Your goal -
Include only the line with "Given: Open the" and the lines after it, each reproduced exactly as it stands in the entries below.

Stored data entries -
···

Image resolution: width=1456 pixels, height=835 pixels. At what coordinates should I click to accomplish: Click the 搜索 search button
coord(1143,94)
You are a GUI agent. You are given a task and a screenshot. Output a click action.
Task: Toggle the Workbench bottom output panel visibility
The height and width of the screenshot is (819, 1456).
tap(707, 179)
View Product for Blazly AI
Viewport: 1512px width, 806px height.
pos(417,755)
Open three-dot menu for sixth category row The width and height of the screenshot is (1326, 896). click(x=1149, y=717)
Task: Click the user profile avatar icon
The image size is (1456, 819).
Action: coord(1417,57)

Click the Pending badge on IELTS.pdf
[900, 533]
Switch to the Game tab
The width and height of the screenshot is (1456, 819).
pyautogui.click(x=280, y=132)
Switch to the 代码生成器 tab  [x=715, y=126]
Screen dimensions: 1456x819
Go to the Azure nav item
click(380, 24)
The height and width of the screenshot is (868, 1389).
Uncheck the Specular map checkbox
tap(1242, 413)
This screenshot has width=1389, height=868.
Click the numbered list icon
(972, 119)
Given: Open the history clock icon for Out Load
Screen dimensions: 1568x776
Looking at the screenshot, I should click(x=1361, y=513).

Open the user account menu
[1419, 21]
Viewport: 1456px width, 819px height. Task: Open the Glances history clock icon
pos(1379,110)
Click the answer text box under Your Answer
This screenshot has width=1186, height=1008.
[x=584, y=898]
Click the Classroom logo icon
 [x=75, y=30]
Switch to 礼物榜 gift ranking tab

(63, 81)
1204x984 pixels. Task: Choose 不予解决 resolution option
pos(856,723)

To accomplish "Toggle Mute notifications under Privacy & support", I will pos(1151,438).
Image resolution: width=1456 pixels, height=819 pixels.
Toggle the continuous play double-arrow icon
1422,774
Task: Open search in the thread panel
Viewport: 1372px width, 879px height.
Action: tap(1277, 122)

···

Answer space -
Given: Open the history clock icon for Out Load
Screen dimensions: 1568x776
Looking at the screenshot, I should click(x=1361, y=513).

Open the user account menu
[1419, 21]
Viewport: 1456px width, 819px height. Task: Open the Glances history clock icon
pos(1379,110)
Click the answer text box under Your Answer
This screenshot has width=1186, height=1008.
[x=584, y=898]
Click the Classroom logo icon
 [x=75, y=30]
Switch to 礼物榜 gift ranking tab

(63, 81)
1204x984 pixels. Task: Choose 不予解决 resolution option
pos(856,723)

To accomplish "Toggle Mute notifications under Privacy & support", I will pos(1151,438).
Image resolution: width=1456 pixels, height=819 pixels.
Toggle the continuous play double-arrow icon
1422,774
Task: Open search in the thread panel
Viewport: 1372px width, 879px height.
Action: tap(1277, 122)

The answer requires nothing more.